■ **WORK TO COMPLETE**:
Would you return, word for word, the lines of the data below from the line with "WhatsApp (233, 2456)" through the line with "Absten, Michael (55, 1410)", and no others?

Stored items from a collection
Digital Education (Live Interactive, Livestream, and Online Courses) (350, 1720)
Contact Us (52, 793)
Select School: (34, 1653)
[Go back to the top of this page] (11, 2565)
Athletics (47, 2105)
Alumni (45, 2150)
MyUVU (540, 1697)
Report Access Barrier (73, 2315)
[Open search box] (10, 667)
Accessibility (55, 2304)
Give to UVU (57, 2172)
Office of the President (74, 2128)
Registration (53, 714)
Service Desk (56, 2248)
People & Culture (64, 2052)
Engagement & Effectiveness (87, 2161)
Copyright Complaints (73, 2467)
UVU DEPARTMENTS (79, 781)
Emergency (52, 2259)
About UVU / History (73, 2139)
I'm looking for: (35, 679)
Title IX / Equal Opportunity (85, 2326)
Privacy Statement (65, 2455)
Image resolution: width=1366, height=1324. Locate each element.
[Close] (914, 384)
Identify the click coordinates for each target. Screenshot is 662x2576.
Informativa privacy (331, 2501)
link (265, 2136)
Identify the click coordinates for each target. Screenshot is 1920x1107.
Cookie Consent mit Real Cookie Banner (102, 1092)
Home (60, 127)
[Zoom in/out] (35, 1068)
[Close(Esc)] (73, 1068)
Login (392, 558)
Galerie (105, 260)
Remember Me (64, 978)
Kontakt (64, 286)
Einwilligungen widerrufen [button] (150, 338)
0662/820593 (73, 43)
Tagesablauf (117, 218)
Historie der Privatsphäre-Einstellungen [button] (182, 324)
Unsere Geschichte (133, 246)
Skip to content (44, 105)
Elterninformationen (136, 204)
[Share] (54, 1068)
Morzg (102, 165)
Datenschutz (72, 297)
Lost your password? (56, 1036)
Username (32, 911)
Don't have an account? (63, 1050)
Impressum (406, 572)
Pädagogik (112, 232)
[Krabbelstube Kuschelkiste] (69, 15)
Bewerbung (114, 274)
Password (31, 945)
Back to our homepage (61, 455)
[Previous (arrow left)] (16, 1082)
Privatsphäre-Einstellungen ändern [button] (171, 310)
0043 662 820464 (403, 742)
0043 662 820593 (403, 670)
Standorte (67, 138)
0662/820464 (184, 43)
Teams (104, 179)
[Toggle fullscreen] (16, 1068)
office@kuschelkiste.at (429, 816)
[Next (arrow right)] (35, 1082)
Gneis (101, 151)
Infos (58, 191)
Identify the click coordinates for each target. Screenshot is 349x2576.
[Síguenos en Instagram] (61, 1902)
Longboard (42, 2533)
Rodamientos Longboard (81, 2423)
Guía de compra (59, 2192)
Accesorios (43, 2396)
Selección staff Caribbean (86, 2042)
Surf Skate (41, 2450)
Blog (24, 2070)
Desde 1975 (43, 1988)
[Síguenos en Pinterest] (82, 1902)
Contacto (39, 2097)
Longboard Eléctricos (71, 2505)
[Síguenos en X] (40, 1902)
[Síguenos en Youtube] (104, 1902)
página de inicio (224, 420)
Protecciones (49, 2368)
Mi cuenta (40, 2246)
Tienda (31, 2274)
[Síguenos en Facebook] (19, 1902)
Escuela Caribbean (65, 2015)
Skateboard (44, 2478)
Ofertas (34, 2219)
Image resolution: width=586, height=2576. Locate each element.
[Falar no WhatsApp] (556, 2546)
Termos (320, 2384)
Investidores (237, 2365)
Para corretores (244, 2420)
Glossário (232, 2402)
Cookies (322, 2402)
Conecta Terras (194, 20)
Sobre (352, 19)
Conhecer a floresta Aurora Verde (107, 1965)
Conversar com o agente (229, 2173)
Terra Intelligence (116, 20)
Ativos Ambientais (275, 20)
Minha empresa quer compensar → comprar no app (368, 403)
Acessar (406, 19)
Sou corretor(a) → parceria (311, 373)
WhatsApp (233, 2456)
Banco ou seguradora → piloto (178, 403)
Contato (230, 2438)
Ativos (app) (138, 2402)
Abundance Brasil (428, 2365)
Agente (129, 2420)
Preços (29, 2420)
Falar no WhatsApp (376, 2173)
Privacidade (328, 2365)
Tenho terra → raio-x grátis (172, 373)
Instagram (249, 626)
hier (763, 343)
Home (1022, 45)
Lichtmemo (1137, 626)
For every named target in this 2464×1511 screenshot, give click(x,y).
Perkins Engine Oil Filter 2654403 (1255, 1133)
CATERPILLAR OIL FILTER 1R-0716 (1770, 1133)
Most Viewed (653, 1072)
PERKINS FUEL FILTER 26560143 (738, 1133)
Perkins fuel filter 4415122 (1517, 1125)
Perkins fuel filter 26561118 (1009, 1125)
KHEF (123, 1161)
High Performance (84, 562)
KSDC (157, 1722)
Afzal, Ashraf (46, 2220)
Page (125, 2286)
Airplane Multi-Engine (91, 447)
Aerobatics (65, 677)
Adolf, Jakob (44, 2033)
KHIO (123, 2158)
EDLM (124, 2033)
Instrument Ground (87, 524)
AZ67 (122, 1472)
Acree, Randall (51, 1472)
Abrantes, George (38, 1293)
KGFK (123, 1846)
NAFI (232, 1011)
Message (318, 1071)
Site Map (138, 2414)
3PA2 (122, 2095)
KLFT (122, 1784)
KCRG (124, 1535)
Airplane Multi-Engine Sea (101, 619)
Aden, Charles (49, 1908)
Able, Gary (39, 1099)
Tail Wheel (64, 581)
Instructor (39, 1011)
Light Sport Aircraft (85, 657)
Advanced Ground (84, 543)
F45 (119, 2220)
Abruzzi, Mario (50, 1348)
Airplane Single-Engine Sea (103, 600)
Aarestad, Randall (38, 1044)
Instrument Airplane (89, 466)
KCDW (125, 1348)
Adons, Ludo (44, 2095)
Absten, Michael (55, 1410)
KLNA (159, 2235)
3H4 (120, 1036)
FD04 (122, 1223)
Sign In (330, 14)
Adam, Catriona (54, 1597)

■ **ANSWER SECTION**:
WhatsApp (233, 2456)
Banco ou seguradora → piloto (178, 403)
Contato (230, 2438)
Ativos (app) (138, 2402)
Abundance Brasil (428, 2365)
Agente (129, 2420)
Preços (29, 2420)
Falar no WhatsApp (376, 2173)
Privacidade (328, 2365)
Tenho terra → raio-x grátis (172, 373)
Instagram (249, 626)
hier (763, 343)
Home (1022, 45)
Lichtmemo (1137, 626)
For every named target in this 2464×1511 screenshot, give click(x,y).
Perkins Engine Oil Filter 2654403 (1255, 1133)
CATERPILLAR OIL FILTER 1R-0716 (1770, 1133)
Most Viewed (653, 1072)
PERKINS FUEL FILTER 26560143 (738, 1133)
Perkins fuel filter 4415122 (1517, 1125)
Perkins fuel filter 26561118 (1009, 1125)
KHEF (123, 1161)
High Performance (84, 562)
KSDC (157, 1722)
Afzal, Ashraf (46, 2220)
Page (125, 2286)
Airplane Multi-Engine (91, 447)
Aerobatics (65, 677)
Adolf, Jakob (44, 2033)
KHIO (123, 2158)
EDLM (124, 2033)
Instrument Ground (87, 524)
AZ67 (122, 1472)
Acree, Randall (51, 1472)
Abrantes, George (38, 1293)
KGFK (123, 1846)
NAFI (232, 1011)
Message (318, 1071)
Site Map (138, 2414)
3PA2 (122, 2095)
KLFT (122, 1784)
KCRG (124, 1535)
Airplane Multi-Engine Sea (101, 619)
Aden, Charles (49, 1908)
Able, Gary (39, 1099)
Tail Wheel (64, 581)
Instructor (39, 1011)
Light Sport Aircraft (85, 657)
Advanced Ground (84, 543)
F45 (119, 2220)
Abruzzi, Mario (50, 1348)
Airplane Single-Engine Sea (103, 600)
Aarestad, Randall (38, 1044)
Instrument Airplane (89, 466)
KCDW (125, 1348)
Adons, Ludo (44, 2095)
Absten, Michael (55, 1410)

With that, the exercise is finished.